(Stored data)
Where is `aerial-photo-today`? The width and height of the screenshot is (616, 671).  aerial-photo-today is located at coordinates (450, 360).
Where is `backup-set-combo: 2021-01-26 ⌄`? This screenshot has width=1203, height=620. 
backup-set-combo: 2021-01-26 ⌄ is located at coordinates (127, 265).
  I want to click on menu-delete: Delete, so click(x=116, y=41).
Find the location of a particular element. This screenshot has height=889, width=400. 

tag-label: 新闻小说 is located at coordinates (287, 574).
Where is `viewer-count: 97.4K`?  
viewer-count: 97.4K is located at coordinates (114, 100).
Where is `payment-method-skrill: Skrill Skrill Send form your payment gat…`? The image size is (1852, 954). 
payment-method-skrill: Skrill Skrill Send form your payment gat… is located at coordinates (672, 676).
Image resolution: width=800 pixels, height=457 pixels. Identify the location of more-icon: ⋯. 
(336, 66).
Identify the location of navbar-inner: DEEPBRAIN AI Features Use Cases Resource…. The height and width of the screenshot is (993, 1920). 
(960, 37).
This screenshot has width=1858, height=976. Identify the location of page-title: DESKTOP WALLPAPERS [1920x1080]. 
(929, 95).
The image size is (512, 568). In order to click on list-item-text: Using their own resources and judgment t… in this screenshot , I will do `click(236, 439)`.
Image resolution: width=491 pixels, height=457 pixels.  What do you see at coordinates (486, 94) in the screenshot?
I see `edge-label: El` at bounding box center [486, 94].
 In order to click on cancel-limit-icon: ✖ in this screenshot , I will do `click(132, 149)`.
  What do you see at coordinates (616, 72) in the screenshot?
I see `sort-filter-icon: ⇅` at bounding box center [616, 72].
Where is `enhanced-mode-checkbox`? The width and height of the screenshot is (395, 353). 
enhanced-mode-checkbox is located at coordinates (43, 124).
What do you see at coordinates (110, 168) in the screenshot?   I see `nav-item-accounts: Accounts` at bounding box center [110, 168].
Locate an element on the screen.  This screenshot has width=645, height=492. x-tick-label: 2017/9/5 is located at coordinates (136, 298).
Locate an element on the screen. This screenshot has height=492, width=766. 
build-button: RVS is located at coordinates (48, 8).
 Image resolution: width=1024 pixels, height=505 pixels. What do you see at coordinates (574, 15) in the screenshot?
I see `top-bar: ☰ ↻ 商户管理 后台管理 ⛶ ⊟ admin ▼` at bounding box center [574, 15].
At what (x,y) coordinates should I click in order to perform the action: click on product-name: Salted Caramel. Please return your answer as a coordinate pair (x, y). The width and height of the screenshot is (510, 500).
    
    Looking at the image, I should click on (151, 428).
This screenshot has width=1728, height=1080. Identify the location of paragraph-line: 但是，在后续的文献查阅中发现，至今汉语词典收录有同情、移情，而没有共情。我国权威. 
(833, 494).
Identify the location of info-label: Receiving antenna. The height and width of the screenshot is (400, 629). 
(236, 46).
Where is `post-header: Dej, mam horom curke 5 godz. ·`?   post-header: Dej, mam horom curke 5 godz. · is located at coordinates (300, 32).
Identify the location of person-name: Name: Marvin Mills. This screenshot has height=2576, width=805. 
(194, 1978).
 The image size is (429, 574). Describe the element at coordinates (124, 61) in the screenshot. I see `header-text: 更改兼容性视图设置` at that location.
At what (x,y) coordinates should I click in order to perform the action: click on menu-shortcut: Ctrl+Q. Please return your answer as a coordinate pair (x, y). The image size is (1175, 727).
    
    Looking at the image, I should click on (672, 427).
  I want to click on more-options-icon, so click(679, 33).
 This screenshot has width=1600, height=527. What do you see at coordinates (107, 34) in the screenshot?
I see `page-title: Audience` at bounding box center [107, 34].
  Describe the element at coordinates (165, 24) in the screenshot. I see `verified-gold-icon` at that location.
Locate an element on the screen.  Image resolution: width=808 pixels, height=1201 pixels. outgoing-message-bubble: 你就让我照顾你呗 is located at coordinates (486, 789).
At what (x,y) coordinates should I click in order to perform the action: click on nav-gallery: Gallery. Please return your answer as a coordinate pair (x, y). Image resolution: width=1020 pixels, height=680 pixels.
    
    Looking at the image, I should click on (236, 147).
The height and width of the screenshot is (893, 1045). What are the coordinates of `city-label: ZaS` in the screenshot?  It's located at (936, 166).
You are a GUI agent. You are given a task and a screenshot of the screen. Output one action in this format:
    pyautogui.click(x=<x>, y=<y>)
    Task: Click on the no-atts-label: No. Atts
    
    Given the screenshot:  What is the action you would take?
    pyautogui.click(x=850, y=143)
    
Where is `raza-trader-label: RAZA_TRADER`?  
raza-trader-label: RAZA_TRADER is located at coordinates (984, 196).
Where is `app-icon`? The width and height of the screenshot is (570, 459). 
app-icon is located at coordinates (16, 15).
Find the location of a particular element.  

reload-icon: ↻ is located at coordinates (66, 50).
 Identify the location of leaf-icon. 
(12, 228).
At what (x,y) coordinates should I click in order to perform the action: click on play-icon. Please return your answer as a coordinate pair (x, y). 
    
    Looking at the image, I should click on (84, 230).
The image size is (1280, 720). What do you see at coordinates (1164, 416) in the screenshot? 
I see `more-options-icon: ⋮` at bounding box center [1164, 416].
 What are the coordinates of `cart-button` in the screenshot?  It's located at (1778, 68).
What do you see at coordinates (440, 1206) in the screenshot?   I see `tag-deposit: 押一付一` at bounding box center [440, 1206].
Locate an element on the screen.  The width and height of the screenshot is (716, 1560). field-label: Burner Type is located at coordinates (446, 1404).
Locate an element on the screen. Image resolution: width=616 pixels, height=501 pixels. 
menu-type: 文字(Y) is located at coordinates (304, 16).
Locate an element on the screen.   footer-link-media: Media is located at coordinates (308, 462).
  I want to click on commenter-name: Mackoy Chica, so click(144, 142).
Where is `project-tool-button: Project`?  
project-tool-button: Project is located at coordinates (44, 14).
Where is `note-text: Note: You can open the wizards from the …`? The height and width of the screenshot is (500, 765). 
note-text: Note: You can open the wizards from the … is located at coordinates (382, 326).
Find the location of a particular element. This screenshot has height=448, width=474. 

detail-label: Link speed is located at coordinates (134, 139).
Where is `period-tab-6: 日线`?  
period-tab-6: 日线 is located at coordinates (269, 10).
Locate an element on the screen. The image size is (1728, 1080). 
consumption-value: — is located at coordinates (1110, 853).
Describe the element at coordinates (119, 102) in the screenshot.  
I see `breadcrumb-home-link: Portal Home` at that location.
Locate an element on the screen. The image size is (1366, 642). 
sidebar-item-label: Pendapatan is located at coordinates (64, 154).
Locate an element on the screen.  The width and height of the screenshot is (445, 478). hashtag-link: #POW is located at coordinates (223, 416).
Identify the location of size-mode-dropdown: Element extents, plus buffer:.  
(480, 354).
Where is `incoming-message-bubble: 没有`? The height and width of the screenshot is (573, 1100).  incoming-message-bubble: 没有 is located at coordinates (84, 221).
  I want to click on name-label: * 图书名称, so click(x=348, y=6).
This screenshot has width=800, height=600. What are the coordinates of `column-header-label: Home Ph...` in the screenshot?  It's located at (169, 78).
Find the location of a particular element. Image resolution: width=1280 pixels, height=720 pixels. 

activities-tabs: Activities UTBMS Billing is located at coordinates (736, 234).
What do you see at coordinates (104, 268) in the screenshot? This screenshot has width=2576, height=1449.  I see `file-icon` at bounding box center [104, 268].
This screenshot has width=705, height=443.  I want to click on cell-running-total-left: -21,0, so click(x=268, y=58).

TASK DESCRIPTION: Rewrite the data above with "Identify the location of" changed to "Find the position of" wherever it appears, keeping every other line and word the same.

FINAL ANSWER:
Where is `aerial-photo-today`? The width and height of the screenshot is (616, 671).  aerial-photo-today is located at coordinates (450, 360).
Where is `backup-set-combo: 2021-01-26 ⌄`? This screenshot has width=1203, height=620. 
backup-set-combo: 2021-01-26 ⌄ is located at coordinates (127, 265).
  I want to click on menu-delete: Delete, so click(x=116, y=41).
Find the location of a particular element. This screenshot has height=889, width=400. 

tag-label: 新闻小说 is located at coordinates (287, 574).
Where is `viewer-count: 97.4K`?  
viewer-count: 97.4K is located at coordinates (114, 100).
Where is `payment-method-skrill: Skrill Skrill Send form your payment gat…`? The image size is (1852, 954). 
payment-method-skrill: Skrill Skrill Send form your payment gat… is located at coordinates (672, 676).
Image resolution: width=800 pixels, height=457 pixels. Find the position of more-icon: ⋯. 
(336, 66).
Find the position of navbar-inner: DEEPBRAIN AI Features Use Cases Resource…. The height and width of the screenshot is (993, 1920). 
(960, 37).
This screenshot has width=1858, height=976. Find the position of page-title: DESKTOP WALLPAPERS [1920x1080]. 
(929, 95).
The image size is (512, 568). In order to click on list-item-text: Using their own resources and judgment t… in this screenshot , I will do `click(236, 439)`.
Image resolution: width=491 pixels, height=457 pixels.  What do you see at coordinates (486, 94) in the screenshot?
I see `edge-label: El` at bounding box center [486, 94].
 In order to click on cancel-limit-icon: ✖ in this screenshot , I will do `click(132, 149)`.
  What do you see at coordinates (616, 72) in the screenshot?
I see `sort-filter-icon: ⇅` at bounding box center [616, 72].
Where is `enhanced-mode-checkbox`? The width and height of the screenshot is (395, 353). 
enhanced-mode-checkbox is located at coordinates (43, 124).
What do you see at coordinates (110, 168) in the screenshot?   I see `nav-item-accounts: Accounts` at bounding box center [110, 168].
Locate an element on the screen.  This screenshot has width=645, height=492. x-tick-label: 2017/9/5 is located at coordinates (136, 298).
Locate an element on the screen. This screenshot has height=492, width=766. 
build-button: RVS is located at coordinates (48, 8).
 Image resolution: width=1024 pixels, height=505 pixels. What do you see at coordinates (574, 15) in the screenshot?
I see `top-bar: ☰ ↻ 商户管理 后台管理 ⛶ ⊟ admin ▼` at bounding box center [574, 15].
At what (x,y) coordinates should I click in order to perform the action: click on product-name: Salted Caramel. Please return your answer as a coordinate pair (x, y). The width and height of the screenshot is (510, 500).
    
    Looking at the image, I should click on (151, 428).
This screenshot has width=1728, height=1080. Find the position of paragraph-line: 但是，在后续的文献查阅中发现，至今汉语词典收录有同情、移情，而没有共情。我国权威. 
(833, 494).
Find the position of info-label: Receiving antenna. The height and width of the screenshot is (400, 629). 
(236, 46).
Where is `post-header: Dej, mam horom curke 5 godz. ·`?   post-header: Dej, mam horom curke 5 godz. · is located at coordinates (300, 32).
Find the position of person-name: Name: Marvin Mills. This screenshot has height=2576, width=805. 
(194, 1978).
 The image size is (429, 574). Describe the element at coordinates (124, 61) in the screenshot. I see `header-text: 更改兼容性视图设置` at that location.
At what (x,y) coordinates should I click in order to perform the action: click on menu-shortcut: Ctrl+Q. Please return your answer as a coordinate pair (x, y). The image size is (1175, 727).
    
    Looking at the image, I should click on (672, 427).
  I want to click on more-options-icon, so click(679, 33).
 This screenshot has width=1600, height=527. What do you see at coordinates (107, 34) in the screenshot?
I see `page-title: Audience` at bounding box center [107, 34].
  Describe the element at coordinates (165, 24) in the screenshot. I see `verified-gold-icon` at that location.
Locate an element on the screen.  Image resolution: width=808 pixels, height=1201 pixels. outgoing-message-bubble: 你就让我照顾你呗 is located at coordinates (486, 789).
At what (x,y) coordinates should I click in order to perform the action: click on nav-gallery: Gallery. Please return your answer as a coordinate pair (x, y). Image resolution: width=1020 pixels, height=680 pixels.
    
    Looking at the image, I should click on (236, 147).
The height and width of the screenshot is (893, 1045). What are the coordinates of `city-label: ZaS` in the screenshot?  It's located at (936, 166).
You are a GUI agent. You are given a task and a screenshot of the screen. Output one action in this format:
    pyautogui.click(x=<x>, y=<y>)
    Task: Click on the no-atts-label: No. Atts
    
    Given the screenshot:  What is the action you would take?
    pyautogui.click(x=850, y=143)
    
Where is `raza-trader-label: RAZA_TRADER`?  
raza-trader-label: RAZA_TRADER is located at coordinates (984, 196).
Where is `app-icon`? The width and height of the screenshot is (570, 459). 
app-icon is located at coordinates (16, 15).
Find the location of a particular element.  

reload-icon: ↻ is located at coordinates (66, 50).
 Find the position of leaf-icon. 
(12, 228).
At what (x,y) coordinates should I click in order to perform the action: click on play-icon. Please return your answer as a coordinate pair (x, y). 
    
    Looking at the image, I should click on (84, 230).
The image size is (1280, 720). What do you see at coordinates (1164, 416) in the screenshot? 
I see `more-options-icon: ⋮` at bounding box center [1164, 416].
 What are the coordinates of `cart-button` in the screenshot?  It's located at (1778, 68).
What do you see at coordinates (440, 1206) in the screenshot?   I see `tag-deposit: 押一付一` at bounding box center [440, 1206].
Locate an element on the screen.  The width and height of the screenshot is (716, 1560). field-label: Burner Type is located at coordinates (446, 1404).
Locate an element on the screen. Image resolution: width=616 pixels, height=501 pixels. 
menu-type: 文字(Y) is located at coordinates (304, 16).
Locate an element on the screen.   footer-link-media: Media is located at coordinates (308, 462).
  I want to click on commenter-name: Mackoy Chica, so click(144, 142).
Where is `project-tool-button: Project`?  
project-tool-button: Project is located at coordinates (44, 14).
Where is `note-text: Note: You can open the wizards from the …`? The height and width of the screenshot is (500, 765). 
note-text: Note: You can open the wizards from the … is located at coordinates (382, 326).
Find the location of a particular element. This screenshot has height=448, width=474. 

detail-label: Link speed is located at coordinates (134, 139).
Where is `period-tab-6: 日线`?  
period-tab-6: 日线 is located at coordinates (269, 10).
Locate an element on the screen. The image size is (1728, 1080). 
consumption-value: — is located at coordinates (1110, 853).
Describe the element at coordinates (119, 102) in the screenshot.  
I see `breadcrumb-home-link: Portal Home` at that location.
Locate an element on the screen. The image size is (1366, 642). 
sidebar-item-label: Pendapatan is located at coordinates (64, 154).
Locate an element on the screen.  The width and height of the screenshot is (445, 478). hashtag-link: #POW is located at coordinates (223, 416).
Find the position of size-mode-dropdown: Element extents, plus buffer:.  
(480, 354).
Where is `incoming-message-bubble: 没有`? The height and width of the screenshot is (573, 1100).  incoming-message-bubble: 没有 is located at coordinates (84, 221).
  I want to click on name-label: * 图书名称, so click(x=348, y=6).
This screenshot has width=800, height=600. What are the coordinates of `column-header-label: Home Ph...` in the screenshot?  It's located at (169, 78).
Find the location of a particular element. Image resolution: width=1280 pixels, height=720 pixels. 

activities-tabs: Activities UTBMS Billing is located at coordinates (736, 234).
What do you see at coordinates (104, 268) in the screenshot? This screenshot has width=2576, height=1449.  I see `file-icon` at bounding box center [104, 268].
This screenshot has width=705, height=443.  I want to click on cell-running-total-left: -21,0, so click(x=268, y=58).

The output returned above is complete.